On October 8, U.S. Secret Service agents arrested King for violating the federal law formally known as Threats Against President and Successors to the Presidency. The gist: Anyone who knowingly threatens to take the life of, kidnap or inflict bodily harm to the president, vice president or others in the line of succession faces up to five years in jail.

According to published reports, King, an honorably discharged Navy veteran, once lived in Orlando, Fla., where his comedy routine included off-color jokes about the 9/11 terror attacks, his penis and being a gay man. In 2004 the Orlando Sentinel called King “a dour-looking guy with a sardonic sense of humor and the ability to make a room erupt in laughter in no time flat.”

But nobody found it humorous when, in August, King started tweeting a series of menacing messages to the White House — from @SmellyOlTerriss. The tweet that got him arraigned last month in Burlington reads, “I am dying inside. And I am plainly stating to you that I am going to kill the president.”

A review of court records and his blog reveals King, who is believed to suffer from mental illness, has been leveling veiled threats against elected officials for years. On his blog, King states he believes 9/11 was an inside job and that his work in uncovering the truth landed him on a “terrorism watch list,” which in turn left him unable to earn a living.

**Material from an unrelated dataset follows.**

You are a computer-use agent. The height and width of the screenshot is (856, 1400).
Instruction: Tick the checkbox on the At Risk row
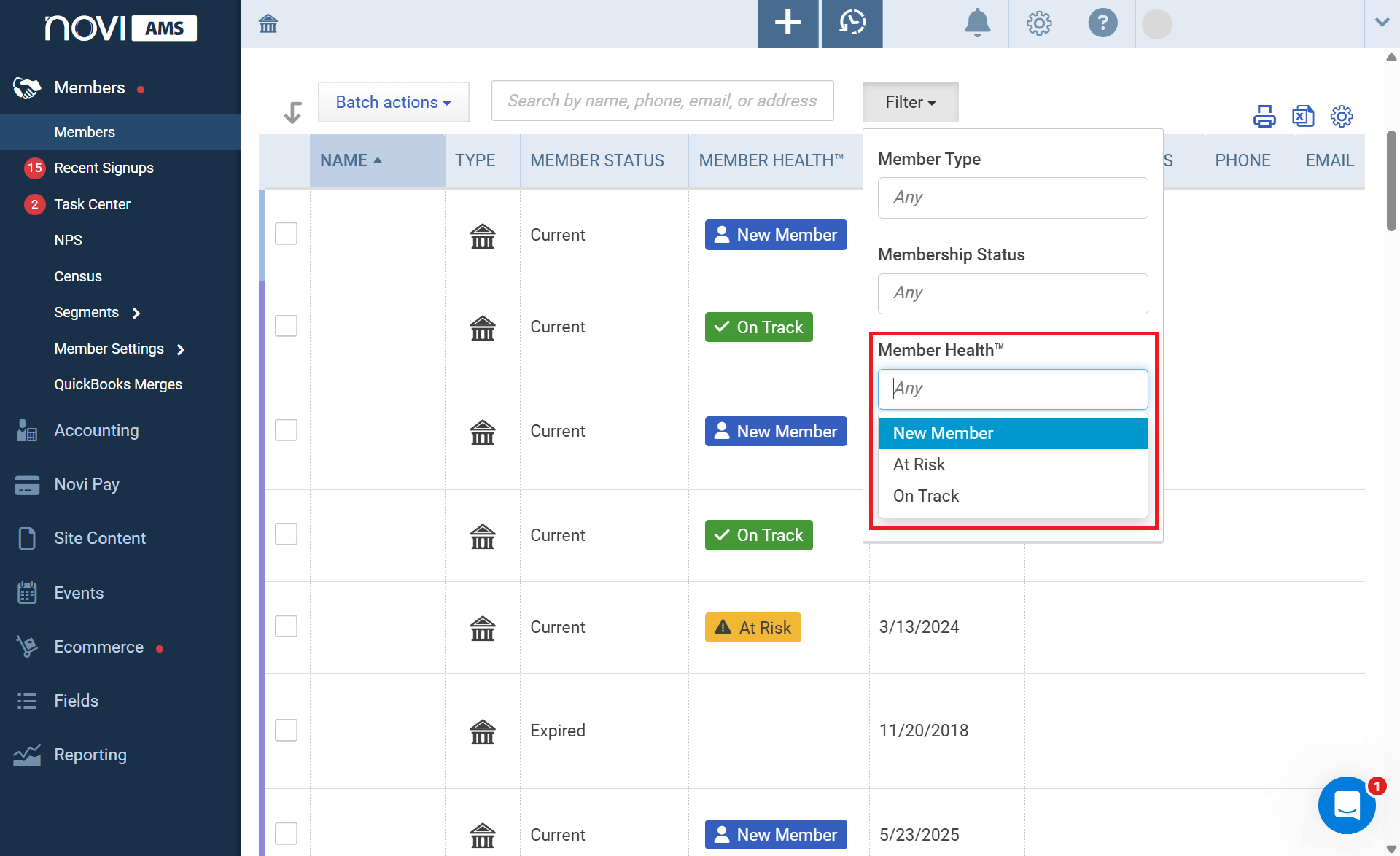286,626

“As a result of my audience’s reluctance to financially involve themselves with someone with the designation of ‘terrorist,’ my audience do not feel comfortable buying their tickets to my show,” King writes in a letter to U.S. Sen. Patrick Leahy that is posted on his blog. “As a result, my house is now in foreclosure ... I am unable to pay for required medical care.”

The White House receives threats against the president’s life by the thousands, but it’s apparently rare that a Vermonter is implicated in one. Assistant U.S. Attorney Barbara Masterson recalls only one other case of a Vermonter being charged for presidential threats: the 2007 arrest of Stephen Dees Sr. for threatening in an email to strangle former First Lady Barbara Bush with a plastic bag. A transient who was ultimately found incompetent to stand trial, Dees apparently blamed Bush and her husband’s administration for the death of his father, a combat veteran.

Read literally, the threats-against-the-president statute could apply to someone overheard mouthing off in a bar, Masterson says, though authorities aim to prosecute only those individuals deemed to pose credible threats. In King’s case, Masterson says a combination of factors — his repeated threats online, his mental condition and the fact that he owned guns — persuaded authorities he posed a risk.

There’s no indication King attempted to carry out his threats against Obama, according to Masterson. But he did travel to Washington, D.C., in late June — a trip that is documented on video at King’s Ustream page.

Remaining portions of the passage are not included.